My Lords, are not special advisers appointed to assist their Secretaries of State and Ministers in the performance of their duties? What on earth is the purpose of Dominic Cummings holding meetings with all the special advisers, who should be responsible to their Secretaries of State and not to him?

My Lords, the 2010 Act, to which I referred, says that all appointments of special advisers must be approved by the Prime Minister and that the Prime Minister may terminate the contract by withdrawing his consent at any time. That is also made clear in the Ministerial Code.

My Lords, paragraph 11 of the Code of Conduct for Special Advisers states:

“Any special adviser found to be disseminating inappropriate material will be subject to a disciplinary process”.

Can I ask the Minister about the process? What is the process that should have been applied, or that should be applied in these cases more generally?

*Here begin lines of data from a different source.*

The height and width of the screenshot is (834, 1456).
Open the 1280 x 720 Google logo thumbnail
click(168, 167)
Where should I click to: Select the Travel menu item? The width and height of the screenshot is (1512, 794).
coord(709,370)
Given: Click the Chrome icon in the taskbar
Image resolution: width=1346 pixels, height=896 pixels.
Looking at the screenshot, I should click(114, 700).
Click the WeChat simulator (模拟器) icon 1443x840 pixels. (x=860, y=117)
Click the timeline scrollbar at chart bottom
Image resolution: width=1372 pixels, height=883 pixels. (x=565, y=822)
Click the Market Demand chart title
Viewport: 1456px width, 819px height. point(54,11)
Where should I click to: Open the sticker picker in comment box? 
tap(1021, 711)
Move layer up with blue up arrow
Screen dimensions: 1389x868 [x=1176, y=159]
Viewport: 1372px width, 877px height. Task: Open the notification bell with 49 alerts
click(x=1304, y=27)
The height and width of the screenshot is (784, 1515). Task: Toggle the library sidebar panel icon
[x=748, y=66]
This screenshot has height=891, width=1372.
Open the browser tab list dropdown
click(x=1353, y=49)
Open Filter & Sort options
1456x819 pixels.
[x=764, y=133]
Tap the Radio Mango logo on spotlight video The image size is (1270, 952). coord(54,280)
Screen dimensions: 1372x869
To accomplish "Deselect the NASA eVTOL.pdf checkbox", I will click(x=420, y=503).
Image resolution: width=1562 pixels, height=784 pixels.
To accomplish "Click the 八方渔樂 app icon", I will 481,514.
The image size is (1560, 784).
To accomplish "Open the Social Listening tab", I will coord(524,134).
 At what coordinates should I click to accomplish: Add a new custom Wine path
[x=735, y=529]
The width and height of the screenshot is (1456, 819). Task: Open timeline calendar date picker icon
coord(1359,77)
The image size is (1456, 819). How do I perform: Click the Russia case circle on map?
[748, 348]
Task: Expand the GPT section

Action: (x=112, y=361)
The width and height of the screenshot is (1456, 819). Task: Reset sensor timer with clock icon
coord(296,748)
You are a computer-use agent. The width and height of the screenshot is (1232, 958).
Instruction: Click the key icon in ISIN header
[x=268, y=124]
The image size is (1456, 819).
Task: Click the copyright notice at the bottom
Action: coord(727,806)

My Lords, the terms of employment for any special adviser, as I have said, are set in their model contract. They are bound by the Code of Conduct. The process will depend on the terms of that contract. Dominic Cummings is ultimately accountable to the Prime Minister for his conduct, as is the case for all special advisers.

My Lords, is it not acutely embarrassing to this Government that they have put Parliament in a position whereby it is granting a pass to somebody who is deemed to be in contempt of it? I hope that any compensation to Sonia Khan comes not from the pocket of the taxpayer, but from Dominic Cummings.